### Given problem
Swap every "GUI agent" in the items below for "screen assistant" and write the items out again with nothing else altered.
• • • • •
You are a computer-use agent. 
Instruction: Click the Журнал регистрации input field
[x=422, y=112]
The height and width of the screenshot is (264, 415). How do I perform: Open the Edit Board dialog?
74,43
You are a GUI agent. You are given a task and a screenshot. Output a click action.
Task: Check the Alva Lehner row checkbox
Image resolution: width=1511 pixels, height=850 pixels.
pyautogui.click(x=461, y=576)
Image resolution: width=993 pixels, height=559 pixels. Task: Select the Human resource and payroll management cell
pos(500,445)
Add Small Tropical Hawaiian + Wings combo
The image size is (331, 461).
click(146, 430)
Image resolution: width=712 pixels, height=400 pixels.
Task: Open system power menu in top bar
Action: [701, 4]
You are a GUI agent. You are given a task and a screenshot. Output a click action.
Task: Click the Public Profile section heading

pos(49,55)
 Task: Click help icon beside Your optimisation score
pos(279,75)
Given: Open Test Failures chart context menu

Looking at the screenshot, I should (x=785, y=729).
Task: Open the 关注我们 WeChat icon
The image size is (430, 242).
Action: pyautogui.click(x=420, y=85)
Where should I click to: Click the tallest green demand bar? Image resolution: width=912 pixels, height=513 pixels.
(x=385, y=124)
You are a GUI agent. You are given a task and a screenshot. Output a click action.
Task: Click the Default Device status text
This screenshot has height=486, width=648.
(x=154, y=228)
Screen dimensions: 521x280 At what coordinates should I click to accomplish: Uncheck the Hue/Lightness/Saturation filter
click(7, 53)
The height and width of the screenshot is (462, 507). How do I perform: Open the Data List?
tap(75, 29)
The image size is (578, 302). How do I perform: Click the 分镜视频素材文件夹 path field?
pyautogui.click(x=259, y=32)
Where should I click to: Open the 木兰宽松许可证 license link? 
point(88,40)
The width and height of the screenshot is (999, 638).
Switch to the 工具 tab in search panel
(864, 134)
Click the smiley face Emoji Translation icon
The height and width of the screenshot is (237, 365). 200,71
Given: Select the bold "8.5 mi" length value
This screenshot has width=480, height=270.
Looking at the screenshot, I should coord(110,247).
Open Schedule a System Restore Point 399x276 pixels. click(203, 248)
• • • • •
### Task output
You are a computer-use agent. 
Instruction: Click the Журнал регистрации input field
[x=422, y=112]
The height and width of the screenshot is (264, 415). How do I perform: Open the Edit Board dialog?
74,43
You are a screen assistant. You are given a task and a screenshot. Output a click action.
Task: Check the Alva Lehner row checkbox
Image resolution: width=1511 pixels, height=850 pixels.
pyautogui.click(x=461, y=576)
Image resolution: width=993 pixels, height=559 pixels. Task: Select the Human resource and payroll management cell
pos(500,445)
Add Small Tropical Hawaiian + Wings combo
The image size is (331, 461).
click(146, 430)
Image resolution: width=712 pixels, height=400 pixels.
Task: Open system power menu in top bar
Action: [701, 4]
You are a screen assistant. You are given a task and a screenshot. Output a click action.
Task: Click the Public Profile section heading

pos(49,55)
 Task: Click help icon beside Your optimisation score
pos(279,75)
Given: Open Test Failures chart context menu

Looking at the screenshot, I should (x=785, y=729).
Task: Open the 关注我们 WeChat icon
The image size is (430, 242).
Action: pyautogui.click(x=420, y=85)
Where should I click to: Click the tallest green demand bar? Image resolution: width=912 pixels, height=513 pixels.
(x=385, y=124)
You are a screen assistant. You are given a task and a screenshot. Output a click action.
Task: Click the Default Device status text
This screenshot has height=486, width=648.
(x=154, y=228)
Screen dimensions: 521x280 At what coordinates should I click to accomplish: Uncheck the Hue/Lightness/Saturation filter
click(7, 53)
The height and width of the screenshot is (462, 507). How do I perform: Open the Data List?
tap(75, 29)
The image size is (578, 302). How do I perform: Click the 分镜视频素材文件夹 path field?
pyautogui.click(x=259, y=32)
Where should I click to: Open the 木兰宽松许可证 license link? 
point(88,40)
The width and height of the screenshot is (999, 638).
Switch to the 工具 tab in search panel
(864, 134)
Click the smiley face Emoji Translation icon
The height and width of the screenshot is (237, 365). 200,71
Given: Select the bold "8.5 mi" length value
This screenshot has width=480, height=270.
Looking at the screenshot, I should coord(110,247).
Open Schedule a System Restore Point 399x276 pixels. click(203, 248)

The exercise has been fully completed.